» Text shown:
[BEGIN]
CommonLounge Archive

Hands-on Assignment: Convolutional Neural Networks (and Ablation Studies)

April 27, 2018

In this hands on assignment, we’ll use CNNs for image classification. You’ll first run provided code for digit classification, and analyze the effects of number of layers, hidden layer sizes, dropout and momentum on the performance. Then, you’ll write code to perform object classification between 10 categories such as airplanes, cars, trucks, birds, cats, dogs, etc. Let’s get started!

Digit Classification

Dataset

The dataset we’ll use is the MNIST dataset, which is popularly used dataset in machine learning for the hand-written digit recognition task. Here are some sample images from the dataset.

Samples from MNIST hand-written digit dataset (16 samples are shown for each label)

You don’t need to download the dataset manually. PyTorch can do that for us.

How to run the code using Google Colaboratory

Notebook Link

You can also play with this project directly in-browser via Google Colaboratory using the link above. Google Colab is a free tool that lets you run small Machine Learning experiments through your browser. You should read this 1 min tutorial if you’re unfamiliar with Google Colaboratory.

Code

You can use the following code to perform digit classification:

from __future__ import print_function
import torch
import torch.nn as nn
import torch.nn.functional as F
import torch.optim as optim
from torchvision import datasets, transforms
from torch.autograd import Variable
torch.manual_seed(42)
[END]
» What is being asked: Output the stretch of the convolutional neural networks assignment from "The dataset we’ll" through "with Google Colaboratory." word for word.

» Given information:
[BEGIN]
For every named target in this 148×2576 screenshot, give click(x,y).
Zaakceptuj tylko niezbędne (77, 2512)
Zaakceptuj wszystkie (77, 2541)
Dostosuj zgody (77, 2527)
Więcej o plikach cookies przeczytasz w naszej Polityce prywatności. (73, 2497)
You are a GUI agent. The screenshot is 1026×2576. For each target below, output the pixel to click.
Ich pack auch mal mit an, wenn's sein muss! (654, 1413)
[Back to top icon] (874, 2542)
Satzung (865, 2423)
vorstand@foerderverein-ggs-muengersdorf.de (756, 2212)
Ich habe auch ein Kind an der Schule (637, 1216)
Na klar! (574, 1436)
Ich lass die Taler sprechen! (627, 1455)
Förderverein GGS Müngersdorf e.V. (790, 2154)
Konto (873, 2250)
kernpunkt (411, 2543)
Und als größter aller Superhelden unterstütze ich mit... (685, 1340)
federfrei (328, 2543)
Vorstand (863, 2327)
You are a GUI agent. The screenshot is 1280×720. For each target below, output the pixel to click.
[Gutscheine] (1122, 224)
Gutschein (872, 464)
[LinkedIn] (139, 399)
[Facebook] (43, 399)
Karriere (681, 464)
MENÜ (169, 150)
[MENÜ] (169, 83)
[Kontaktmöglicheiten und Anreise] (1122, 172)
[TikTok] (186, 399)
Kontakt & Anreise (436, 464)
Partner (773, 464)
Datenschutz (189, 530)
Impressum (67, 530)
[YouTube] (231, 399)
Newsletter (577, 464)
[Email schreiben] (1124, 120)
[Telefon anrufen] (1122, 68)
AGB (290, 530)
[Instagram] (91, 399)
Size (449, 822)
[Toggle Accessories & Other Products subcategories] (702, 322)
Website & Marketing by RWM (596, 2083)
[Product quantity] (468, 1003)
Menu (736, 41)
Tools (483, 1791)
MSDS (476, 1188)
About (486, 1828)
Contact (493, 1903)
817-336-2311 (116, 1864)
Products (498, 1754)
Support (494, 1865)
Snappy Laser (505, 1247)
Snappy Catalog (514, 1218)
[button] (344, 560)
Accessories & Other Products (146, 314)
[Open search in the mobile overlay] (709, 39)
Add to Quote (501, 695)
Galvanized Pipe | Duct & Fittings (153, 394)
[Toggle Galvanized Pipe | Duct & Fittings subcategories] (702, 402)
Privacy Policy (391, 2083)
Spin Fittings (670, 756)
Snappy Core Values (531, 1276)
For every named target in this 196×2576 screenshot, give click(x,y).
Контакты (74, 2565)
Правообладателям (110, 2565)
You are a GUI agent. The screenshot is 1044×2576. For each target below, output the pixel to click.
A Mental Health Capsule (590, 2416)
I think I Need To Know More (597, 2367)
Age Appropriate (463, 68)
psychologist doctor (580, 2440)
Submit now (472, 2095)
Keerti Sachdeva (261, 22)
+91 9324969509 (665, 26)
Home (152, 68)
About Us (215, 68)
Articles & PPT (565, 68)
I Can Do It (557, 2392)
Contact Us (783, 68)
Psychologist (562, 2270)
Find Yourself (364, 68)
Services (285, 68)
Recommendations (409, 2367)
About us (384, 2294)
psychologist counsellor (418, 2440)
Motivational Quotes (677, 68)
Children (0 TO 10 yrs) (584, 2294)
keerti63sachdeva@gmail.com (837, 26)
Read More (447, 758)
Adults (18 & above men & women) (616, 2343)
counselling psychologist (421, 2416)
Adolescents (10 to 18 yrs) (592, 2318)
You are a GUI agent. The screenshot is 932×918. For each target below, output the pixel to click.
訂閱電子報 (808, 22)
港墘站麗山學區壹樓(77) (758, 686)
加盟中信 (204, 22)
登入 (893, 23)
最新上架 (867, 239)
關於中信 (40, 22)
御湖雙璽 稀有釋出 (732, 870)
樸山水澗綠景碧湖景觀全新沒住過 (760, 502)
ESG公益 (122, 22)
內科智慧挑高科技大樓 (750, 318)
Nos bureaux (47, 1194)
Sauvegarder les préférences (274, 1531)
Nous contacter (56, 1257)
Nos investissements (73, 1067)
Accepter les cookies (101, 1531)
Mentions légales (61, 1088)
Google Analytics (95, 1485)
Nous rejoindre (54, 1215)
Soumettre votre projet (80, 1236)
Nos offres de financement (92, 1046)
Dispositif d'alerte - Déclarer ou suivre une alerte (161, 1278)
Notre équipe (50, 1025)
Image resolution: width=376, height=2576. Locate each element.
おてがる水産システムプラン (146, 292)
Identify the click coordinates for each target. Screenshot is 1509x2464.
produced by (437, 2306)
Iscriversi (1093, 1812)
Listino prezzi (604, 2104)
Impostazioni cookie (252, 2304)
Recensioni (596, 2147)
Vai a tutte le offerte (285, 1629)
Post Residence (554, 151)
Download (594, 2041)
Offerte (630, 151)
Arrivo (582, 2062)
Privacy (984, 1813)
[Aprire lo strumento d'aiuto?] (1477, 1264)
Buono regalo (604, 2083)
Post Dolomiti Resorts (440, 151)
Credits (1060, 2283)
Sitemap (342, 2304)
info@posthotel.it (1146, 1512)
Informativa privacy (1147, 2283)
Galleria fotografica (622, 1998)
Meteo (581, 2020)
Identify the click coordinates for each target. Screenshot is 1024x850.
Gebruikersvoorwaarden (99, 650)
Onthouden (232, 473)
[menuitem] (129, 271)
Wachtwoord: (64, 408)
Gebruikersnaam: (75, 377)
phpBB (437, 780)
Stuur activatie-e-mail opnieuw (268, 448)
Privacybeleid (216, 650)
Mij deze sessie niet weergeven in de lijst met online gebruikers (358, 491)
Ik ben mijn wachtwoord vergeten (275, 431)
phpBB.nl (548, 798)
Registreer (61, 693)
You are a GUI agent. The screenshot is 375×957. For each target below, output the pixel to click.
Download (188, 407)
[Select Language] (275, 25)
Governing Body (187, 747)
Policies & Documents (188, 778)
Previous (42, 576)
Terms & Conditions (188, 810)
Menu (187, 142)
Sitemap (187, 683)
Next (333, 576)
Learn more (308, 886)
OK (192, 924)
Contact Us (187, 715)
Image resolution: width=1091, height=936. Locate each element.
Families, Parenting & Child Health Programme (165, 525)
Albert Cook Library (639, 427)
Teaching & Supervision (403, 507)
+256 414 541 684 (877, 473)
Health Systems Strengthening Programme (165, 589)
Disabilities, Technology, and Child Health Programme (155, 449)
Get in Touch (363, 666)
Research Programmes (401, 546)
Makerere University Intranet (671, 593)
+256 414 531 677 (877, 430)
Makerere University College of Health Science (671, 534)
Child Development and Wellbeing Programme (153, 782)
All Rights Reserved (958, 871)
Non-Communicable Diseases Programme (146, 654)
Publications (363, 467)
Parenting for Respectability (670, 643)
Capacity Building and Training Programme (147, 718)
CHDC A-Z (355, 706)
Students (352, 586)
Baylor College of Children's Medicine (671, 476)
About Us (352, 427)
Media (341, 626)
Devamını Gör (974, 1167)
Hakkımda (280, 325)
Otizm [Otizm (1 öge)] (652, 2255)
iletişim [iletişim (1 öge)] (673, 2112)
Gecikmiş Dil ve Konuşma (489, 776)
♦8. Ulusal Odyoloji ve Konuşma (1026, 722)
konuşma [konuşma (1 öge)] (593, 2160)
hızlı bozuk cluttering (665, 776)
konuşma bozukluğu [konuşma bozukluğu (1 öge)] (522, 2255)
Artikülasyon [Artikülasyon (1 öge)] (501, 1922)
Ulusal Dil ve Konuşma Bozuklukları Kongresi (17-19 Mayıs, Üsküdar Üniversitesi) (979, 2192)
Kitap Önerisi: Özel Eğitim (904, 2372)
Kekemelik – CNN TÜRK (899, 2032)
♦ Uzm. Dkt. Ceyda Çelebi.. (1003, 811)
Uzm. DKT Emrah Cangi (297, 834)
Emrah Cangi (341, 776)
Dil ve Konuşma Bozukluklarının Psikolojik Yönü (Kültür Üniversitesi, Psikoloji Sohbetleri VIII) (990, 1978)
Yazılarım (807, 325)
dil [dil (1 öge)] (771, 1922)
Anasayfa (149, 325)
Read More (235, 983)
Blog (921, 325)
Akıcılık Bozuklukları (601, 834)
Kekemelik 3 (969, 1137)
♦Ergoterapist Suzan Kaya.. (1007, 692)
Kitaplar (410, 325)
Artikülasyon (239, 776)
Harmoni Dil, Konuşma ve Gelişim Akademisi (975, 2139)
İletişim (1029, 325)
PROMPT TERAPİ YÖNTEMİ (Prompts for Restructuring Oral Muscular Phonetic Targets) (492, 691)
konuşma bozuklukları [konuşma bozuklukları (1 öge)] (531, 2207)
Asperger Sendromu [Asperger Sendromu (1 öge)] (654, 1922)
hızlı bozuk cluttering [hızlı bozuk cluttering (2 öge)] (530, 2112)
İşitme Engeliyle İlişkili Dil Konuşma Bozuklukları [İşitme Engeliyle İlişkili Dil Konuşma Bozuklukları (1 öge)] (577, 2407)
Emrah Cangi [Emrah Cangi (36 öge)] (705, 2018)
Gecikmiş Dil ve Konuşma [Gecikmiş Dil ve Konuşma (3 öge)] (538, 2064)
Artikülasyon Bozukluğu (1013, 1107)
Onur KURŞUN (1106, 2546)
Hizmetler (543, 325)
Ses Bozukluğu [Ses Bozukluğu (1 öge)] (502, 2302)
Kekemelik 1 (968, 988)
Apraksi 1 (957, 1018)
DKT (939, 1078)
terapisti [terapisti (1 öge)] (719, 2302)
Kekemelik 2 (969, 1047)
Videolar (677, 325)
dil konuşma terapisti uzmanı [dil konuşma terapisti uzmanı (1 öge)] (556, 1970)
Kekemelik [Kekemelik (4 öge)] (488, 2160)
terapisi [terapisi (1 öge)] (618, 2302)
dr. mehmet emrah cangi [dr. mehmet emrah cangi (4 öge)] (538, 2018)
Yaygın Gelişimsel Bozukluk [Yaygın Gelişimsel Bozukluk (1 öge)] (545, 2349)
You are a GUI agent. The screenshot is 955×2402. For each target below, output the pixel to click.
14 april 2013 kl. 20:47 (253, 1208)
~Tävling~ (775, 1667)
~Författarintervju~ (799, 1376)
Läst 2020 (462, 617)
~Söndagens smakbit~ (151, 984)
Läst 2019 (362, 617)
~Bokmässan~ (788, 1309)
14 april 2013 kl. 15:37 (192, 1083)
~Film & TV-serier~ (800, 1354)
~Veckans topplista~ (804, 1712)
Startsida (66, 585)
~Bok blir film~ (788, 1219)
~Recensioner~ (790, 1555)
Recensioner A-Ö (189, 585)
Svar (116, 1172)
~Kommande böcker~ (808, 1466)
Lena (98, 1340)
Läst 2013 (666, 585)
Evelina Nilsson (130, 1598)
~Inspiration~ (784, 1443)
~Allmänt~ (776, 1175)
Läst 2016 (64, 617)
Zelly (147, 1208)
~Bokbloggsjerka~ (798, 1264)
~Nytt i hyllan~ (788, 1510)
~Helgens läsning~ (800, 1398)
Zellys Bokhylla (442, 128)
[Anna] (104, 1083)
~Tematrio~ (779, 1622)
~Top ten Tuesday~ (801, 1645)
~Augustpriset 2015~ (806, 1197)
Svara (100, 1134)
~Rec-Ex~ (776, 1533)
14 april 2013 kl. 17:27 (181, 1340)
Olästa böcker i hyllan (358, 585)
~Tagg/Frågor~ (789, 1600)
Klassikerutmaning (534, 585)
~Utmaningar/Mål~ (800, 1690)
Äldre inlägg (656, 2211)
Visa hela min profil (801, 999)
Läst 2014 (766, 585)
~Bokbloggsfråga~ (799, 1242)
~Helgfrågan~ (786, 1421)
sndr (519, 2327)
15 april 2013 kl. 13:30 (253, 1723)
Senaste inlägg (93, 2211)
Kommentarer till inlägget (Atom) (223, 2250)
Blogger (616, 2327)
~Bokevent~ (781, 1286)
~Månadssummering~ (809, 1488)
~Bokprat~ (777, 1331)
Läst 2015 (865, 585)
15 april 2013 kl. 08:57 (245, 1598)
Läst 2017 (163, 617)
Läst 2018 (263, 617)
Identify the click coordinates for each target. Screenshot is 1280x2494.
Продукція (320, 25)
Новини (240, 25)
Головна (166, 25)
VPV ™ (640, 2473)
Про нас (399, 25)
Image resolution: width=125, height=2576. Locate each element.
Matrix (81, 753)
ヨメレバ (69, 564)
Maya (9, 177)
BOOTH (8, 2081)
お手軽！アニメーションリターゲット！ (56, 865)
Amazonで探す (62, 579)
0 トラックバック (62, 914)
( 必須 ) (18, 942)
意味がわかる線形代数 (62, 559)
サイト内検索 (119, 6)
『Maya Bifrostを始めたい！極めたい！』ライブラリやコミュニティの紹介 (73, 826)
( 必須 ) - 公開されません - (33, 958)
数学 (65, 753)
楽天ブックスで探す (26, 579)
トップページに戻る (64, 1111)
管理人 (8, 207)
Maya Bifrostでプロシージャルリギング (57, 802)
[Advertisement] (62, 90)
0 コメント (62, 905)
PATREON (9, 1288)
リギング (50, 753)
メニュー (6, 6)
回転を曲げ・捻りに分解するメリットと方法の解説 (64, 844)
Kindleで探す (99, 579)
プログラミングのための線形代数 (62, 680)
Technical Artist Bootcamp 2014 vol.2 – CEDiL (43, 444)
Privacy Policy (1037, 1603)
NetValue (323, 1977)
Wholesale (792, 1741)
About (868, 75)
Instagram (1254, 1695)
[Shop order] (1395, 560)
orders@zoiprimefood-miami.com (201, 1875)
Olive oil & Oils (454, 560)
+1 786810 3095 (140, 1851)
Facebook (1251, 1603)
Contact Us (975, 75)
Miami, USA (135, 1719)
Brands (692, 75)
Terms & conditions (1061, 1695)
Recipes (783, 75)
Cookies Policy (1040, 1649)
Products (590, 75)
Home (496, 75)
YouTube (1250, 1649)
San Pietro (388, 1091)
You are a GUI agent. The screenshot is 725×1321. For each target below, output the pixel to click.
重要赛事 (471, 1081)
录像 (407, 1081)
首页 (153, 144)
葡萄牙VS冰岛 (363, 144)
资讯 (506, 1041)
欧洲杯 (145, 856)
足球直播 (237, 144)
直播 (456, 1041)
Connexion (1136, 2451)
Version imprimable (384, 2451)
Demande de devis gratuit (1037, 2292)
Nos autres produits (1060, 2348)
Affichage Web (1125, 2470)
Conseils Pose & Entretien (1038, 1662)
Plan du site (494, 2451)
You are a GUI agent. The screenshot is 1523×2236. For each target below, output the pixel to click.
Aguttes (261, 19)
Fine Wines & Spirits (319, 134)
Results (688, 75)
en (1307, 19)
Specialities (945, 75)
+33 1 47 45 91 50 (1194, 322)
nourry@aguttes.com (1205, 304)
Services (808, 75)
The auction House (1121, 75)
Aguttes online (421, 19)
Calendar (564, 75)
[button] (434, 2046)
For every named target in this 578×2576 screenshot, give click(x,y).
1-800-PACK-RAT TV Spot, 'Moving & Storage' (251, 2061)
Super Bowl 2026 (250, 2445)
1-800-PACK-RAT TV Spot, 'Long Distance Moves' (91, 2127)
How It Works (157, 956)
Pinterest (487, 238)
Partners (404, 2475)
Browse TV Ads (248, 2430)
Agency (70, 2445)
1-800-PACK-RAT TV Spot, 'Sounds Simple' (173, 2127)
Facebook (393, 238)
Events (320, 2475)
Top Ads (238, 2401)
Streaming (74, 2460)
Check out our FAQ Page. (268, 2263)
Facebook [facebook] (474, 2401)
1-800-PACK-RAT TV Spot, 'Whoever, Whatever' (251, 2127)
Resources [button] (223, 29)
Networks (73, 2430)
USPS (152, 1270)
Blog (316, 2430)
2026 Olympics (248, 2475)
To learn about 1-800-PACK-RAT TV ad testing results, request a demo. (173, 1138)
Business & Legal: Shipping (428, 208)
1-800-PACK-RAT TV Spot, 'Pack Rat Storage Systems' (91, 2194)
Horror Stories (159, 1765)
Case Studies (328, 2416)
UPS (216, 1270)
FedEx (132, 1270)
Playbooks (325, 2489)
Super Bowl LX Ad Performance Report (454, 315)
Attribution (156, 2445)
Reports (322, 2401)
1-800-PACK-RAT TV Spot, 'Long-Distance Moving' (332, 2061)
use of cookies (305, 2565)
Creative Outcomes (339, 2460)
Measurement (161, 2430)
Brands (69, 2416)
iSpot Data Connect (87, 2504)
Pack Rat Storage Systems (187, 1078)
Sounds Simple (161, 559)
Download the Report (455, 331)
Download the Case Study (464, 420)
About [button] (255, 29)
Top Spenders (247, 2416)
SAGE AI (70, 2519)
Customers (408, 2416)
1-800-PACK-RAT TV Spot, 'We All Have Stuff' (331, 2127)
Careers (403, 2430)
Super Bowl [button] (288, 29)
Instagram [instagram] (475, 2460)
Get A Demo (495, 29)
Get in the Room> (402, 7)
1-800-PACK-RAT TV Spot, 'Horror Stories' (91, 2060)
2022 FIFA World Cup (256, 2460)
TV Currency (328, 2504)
[END]
» Task solution:
The dataset we’ll use is the MNIST dataset, which is popularly used dataset in machine learning for the hand-written digit recognition task. Here are some sample images from the dataset.

Samples from MNIST hand-written digit dataset (16 samples are shown for each label)

You don’t need to download the dataset manually. PyTorch can do that for us.

How to run the code using Google Colaboratory

Notebook Link

You can also play with this project directly in-browser via Google Colaboratory using the link above. Google Colab is a free tool that lets you run small Machine Learning experiments through your browser. You should read this 1 min tutorial if you’re unfamiliar with Google Colaboratory.